A word about Tenure: While there isn't a universal "kill switch" in an ATS, recruiters and hiring managers generally use these unofficial benchmarks to categorize candidates:
The "Magic Numbers" for Tenure
Less than 1 Year: Red Flag. Almost always viewed as a "job hopper" unless the candidate is a fresh graduate or a career contractor.
1-2 Years: Yellow Flag. Often seen as a "likely hopper." Many companies believe it takes 6–12 months to become fully productive, so leaving shortly after provides little ROI.
3+ Years: Green Flag.
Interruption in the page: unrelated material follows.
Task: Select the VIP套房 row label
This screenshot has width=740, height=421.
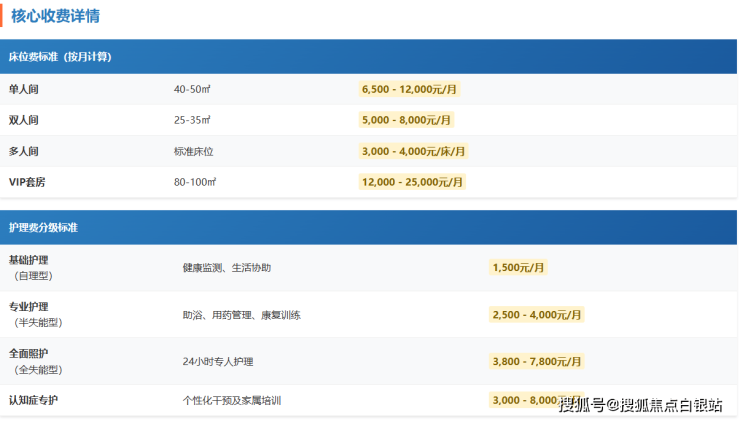Action: [x=27, y=182]
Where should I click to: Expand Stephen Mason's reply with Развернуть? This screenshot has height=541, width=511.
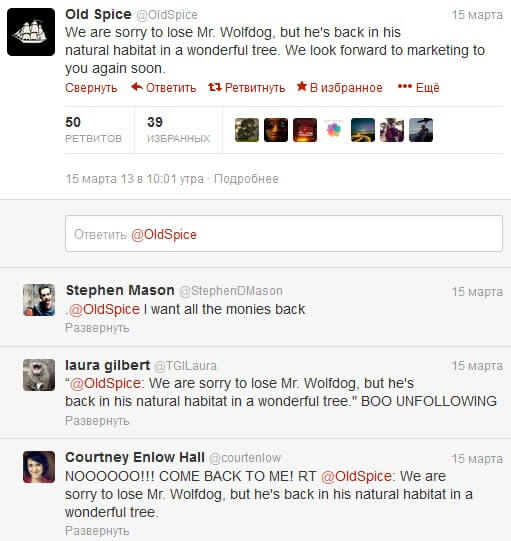click(97, 328)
Generally considered the "gold standard" for stability and an "A-Player" indicator.
Knockout Questions: Instead of a complex algorithm, many companies use "Knockout Questions" during the application phase (e.g., "Do you have at least 2 years of experience in your current role?"). Answering "No" can trigger an automatic rejection.
Algorithmic Ranking: Some systems rank candidates based on "stability." If two candidates have the same skills, the system may rank the one with longer average tenures higher in the recruiter’s search results.
NOTE: These factors can be neutralized by such things as industry, years in the professional arena (e.g. are you right out of college or a seasoned worker), and being a contract worker. It is important to include not just years, but also months, of employment on your resume – otherwise, you’ll have to fill this in manually in most systems.
If your most recent or current role has been a short tenure, try the following hacks in your resume summary and Experience sections:
Rapid Progression: "Promoted twice within 18 months."
Specific Outcomes: "Delivered $X in revenue within first year."
The "Why": If you left due to a merger, acquisition, or layoff, briefly note that (e.g., "Role eliminated due to company acquisition").
The "Gaps" or "Missing Requirements" Section
This is the most critical part for candidates to understand. The AI explicitly lists what you are missing compared to the job description.
What they see: "Missing Skills: Python, B2B Sales."
What they see: "Education Mismatch: Job requires Master's; candidate holds Bachelor's."
Why it matters: Recruiters often glance at this section first to disqualify candidates quickly.
Inferred "Soft Skills" and Attributes
Newer AI models (like those used by LinkedIn or specialized add-ons) attempt to infer personality traits or soft skills based on how you write your resume.
What they see: "Candidate demonstrates strong leadership potential through progression of titles from Associate to Manager."
What they see: "Communication style appears formal and academic."
Context: Some systems analyze your cover letter or the way you describe your achievements to guess at traits like "adaptability" or "collaboration."
Interview & Feedback Summaries (Post-Screening)
Some systems go beyond the initial resume screening. If you make it past the resume screen, systems like Greenhouse use AI to summarize the feedback from human interviewers.
What they see: Instead of reading 5 different interviewers' notes, the recruiter sees: "Consensus is strong on technical ability, but 2 interviewers flagged concerns regarding cultural fit and willingness to work in-office."